Trump ameaça prender repórter que revelou desaparecimento de piloto
Trump ameaça deter jornalista que revelou sumiço de piloto
O presidente dos Estados Unidos, Donald Trump, ameaçou nesta segunda-feira (6) prender um repórter que divulgou informações sobre o desaparecimento de um piloto após a derrubada de um avião de combate americano pelo Irã.
O acontecimento se deu quando uma aeronave dos EUA foi abatida na quinta-feira (2) enquanto sobrevoava o território iraniano, com dois militares a bordo. O primeiro piloto foi resgatado no dia seguinte, enquanto o segundo foi localizado apenas no domingo (5).
A divulgação da informação pela mídia, antes da confirmação da Casa Branca, gerou uma forte reação do presidente. Durante uma coletiva na Casa Branca, Trump expressou sua frustração, afirmando que o jornalista responsável pela revelação deveria revelar sua fonte ou enfrentar a prisão.
“Vamos entrar em contato com o veículo que divulgou a informação e diremos: ‘Segurança nacional. Entreguem quem foi ou irão para a cadeia’”, declarou Trump, sem especificar o nome do jornalista ou do veículo envolvido.
O presidente argumentou que a divulgação prematura comprometeu a segurança da operação de resgate e colocou a vida do militar em risco.
O Irã também estava em busca do piloto desaparecido, e as autoridades americanas tiveram que despistar o Exército iraniano. Durante a operação, houve troca de tiros, e o piloto foi encontrado em estado grave.

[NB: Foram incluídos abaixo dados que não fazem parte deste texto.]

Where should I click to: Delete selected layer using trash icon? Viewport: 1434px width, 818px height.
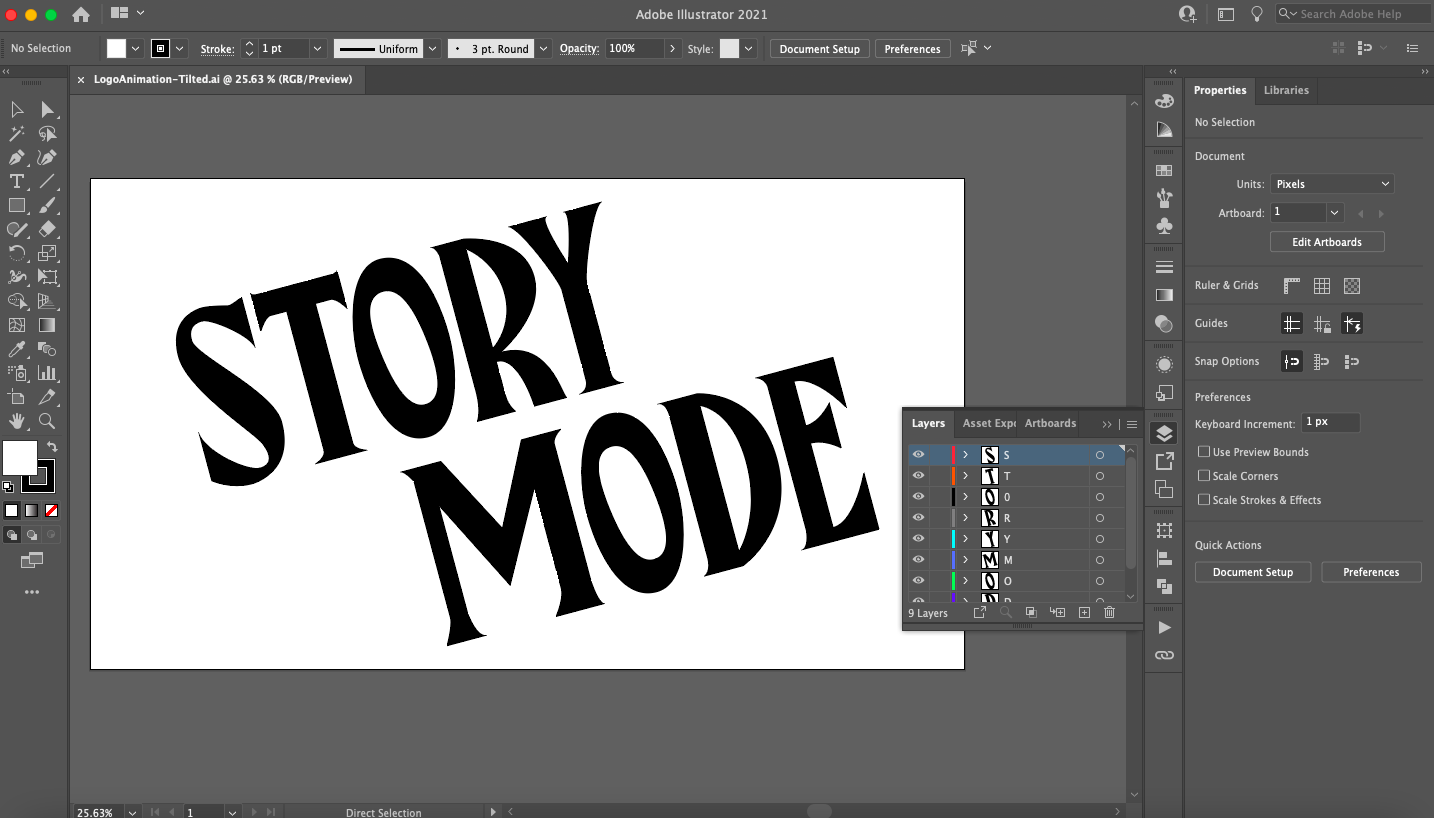coord(1109,612)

Trump revelou que, após se ejetar do avião, o piloto seguiu os protocolos militares, se afastou do local da queda e escalou uma montanha, onde se escondeu em uma caverna até conseguir se comunicar com as forças americanas por rádio.
Inicialmente, a Casa Branca tentou manter em sigilo a informação sobre o desaparecimento do segundo piloto, mas a mídia, com base em autoridades dos EUA, começou a divulgar detalhes sobre a operação.
A exposição foi recebida com indignação pela administração Trump, que considerou o vazamento desnecessário e perigoso para a segurança da missão. Ele também criticou severamente o responsável pelas informações vazadas, chamando-o de “pessoa doente”.